Pattern Learning and the Brain
From NY Times:
"For years school curriculums have emphasized top-down instruction, especially for topics like math and science. Learn the rules first — the theorems, the order of operations, Newton’s laws — then make a run at the problem list at the end of the chapter. Yet recent research has found that true experts have something at least as valuable as a mastery of the rules: gut instinct, an instantaneous grasp of the type of problem they’re up against. Like the ballplayer who can “read” pitches early, or the chess master who “sees” the best move, they’ve developed a great eye.
Now, a small group of cognitive scientists is arguing that schools and students could take far more advantage of this same bottom-up ability, called perceptual learning. The brain is a pattern-recognition machine, after all, and when focused properly, it can quickly deepen a person’s grasp of a principle, new studies suggest. Better yet, perceptual knowledge builds automatically."

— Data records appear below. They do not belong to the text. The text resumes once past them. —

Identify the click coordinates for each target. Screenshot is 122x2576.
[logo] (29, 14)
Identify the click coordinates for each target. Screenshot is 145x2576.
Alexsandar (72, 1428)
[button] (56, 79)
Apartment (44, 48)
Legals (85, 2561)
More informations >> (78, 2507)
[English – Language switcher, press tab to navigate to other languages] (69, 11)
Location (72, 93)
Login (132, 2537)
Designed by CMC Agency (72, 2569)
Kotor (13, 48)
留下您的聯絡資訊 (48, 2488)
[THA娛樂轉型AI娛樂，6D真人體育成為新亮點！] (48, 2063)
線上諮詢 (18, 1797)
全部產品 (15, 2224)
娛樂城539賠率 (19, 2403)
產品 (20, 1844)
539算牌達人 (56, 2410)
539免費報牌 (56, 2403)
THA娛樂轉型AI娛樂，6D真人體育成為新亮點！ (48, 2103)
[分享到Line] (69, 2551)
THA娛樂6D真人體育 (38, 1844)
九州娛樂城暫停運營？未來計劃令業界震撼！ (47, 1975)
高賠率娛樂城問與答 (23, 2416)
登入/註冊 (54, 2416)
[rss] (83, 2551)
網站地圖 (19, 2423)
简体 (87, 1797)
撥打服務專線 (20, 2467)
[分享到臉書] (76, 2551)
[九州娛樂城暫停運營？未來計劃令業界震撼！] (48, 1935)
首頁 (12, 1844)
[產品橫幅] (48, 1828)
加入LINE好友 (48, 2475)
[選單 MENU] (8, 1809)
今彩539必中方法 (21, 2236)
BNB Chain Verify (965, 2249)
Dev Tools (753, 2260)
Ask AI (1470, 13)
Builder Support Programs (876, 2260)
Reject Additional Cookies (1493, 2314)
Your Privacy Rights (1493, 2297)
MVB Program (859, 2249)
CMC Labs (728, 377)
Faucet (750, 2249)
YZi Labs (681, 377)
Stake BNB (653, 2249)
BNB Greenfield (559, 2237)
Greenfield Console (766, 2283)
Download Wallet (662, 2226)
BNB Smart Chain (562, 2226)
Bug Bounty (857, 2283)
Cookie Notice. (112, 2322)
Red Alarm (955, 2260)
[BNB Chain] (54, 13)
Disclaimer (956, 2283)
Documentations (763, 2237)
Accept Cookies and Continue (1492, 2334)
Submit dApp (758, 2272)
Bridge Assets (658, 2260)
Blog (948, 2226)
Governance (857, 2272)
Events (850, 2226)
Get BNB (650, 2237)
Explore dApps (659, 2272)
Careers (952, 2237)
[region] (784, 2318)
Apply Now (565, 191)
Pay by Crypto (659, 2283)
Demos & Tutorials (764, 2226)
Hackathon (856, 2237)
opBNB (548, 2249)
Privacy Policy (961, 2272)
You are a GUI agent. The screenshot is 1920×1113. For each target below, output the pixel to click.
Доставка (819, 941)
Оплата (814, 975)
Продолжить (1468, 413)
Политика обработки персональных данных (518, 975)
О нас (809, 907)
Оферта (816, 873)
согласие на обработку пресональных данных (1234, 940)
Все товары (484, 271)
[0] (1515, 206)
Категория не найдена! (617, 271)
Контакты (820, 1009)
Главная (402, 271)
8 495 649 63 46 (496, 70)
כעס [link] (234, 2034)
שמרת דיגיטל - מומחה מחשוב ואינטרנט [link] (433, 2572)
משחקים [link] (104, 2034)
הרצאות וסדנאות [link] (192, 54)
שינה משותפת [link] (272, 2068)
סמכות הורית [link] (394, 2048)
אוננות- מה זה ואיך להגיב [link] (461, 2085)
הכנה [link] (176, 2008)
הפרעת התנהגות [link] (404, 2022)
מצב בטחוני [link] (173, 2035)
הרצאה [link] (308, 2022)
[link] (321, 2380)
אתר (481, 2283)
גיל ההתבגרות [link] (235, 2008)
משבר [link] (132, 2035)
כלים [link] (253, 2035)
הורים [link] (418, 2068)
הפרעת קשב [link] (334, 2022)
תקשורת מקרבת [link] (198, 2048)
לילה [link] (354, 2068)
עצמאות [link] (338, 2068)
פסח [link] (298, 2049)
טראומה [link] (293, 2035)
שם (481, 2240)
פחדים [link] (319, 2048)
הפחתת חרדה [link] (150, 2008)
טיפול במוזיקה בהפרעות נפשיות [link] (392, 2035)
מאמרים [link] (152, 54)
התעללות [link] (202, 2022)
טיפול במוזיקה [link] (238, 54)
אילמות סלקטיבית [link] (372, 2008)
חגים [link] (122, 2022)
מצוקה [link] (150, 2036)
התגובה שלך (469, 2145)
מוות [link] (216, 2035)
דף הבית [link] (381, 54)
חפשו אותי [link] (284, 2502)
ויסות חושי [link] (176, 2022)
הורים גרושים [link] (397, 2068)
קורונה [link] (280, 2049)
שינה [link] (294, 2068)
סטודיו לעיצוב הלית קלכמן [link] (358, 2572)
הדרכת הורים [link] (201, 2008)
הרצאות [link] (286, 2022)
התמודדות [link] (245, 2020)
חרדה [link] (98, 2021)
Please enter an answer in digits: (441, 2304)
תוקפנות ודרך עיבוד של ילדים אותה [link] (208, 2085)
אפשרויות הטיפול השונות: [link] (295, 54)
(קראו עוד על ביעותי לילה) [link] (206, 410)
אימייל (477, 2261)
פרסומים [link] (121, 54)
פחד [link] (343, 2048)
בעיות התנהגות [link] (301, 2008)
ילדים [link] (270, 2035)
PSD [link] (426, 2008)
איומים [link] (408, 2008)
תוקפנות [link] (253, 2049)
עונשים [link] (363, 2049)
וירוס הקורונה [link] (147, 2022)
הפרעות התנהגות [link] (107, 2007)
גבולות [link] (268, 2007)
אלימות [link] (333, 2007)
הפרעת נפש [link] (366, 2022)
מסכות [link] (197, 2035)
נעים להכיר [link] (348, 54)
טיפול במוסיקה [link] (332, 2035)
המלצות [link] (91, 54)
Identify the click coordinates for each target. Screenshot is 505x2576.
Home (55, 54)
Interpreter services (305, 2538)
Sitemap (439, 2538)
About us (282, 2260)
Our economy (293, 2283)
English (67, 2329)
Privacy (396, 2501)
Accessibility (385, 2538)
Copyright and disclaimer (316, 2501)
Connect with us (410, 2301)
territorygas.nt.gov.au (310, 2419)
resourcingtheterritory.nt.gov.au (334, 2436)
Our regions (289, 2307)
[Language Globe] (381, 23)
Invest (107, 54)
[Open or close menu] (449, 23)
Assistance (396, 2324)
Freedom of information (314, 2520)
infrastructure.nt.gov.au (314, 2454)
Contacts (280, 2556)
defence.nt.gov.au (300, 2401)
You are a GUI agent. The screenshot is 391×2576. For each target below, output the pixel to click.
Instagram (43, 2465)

This is like the Turkey and the Crow.
Expertise at pattern recognition is a very different brain-based process than expertise at rule-based learning or a motor skill. Patterns are more flexible and iterative than conventional rule-based processes, so as a result, it shouldn't be surprising that more and bilateral brain pathways are activated among pattern recognition experts, whereas fewer areas of brain activated in rule-based or motor skill (cognitive efficiency).
For example, fMRI studies of chess grandmasters and chess novices found that chess experts use twice the brain of novices when looking at chess piece positions.
But musicians activated less brain than non-musicians when performing a simple motor task.
For people who are very good at solving problems, the ideal situation is to be good at both, recognizing what pathways and resources to activated for rote and simple motor tasks in addition to being able to switch gears for bihemispheric brain work that recognized patterns, similarities, and differences.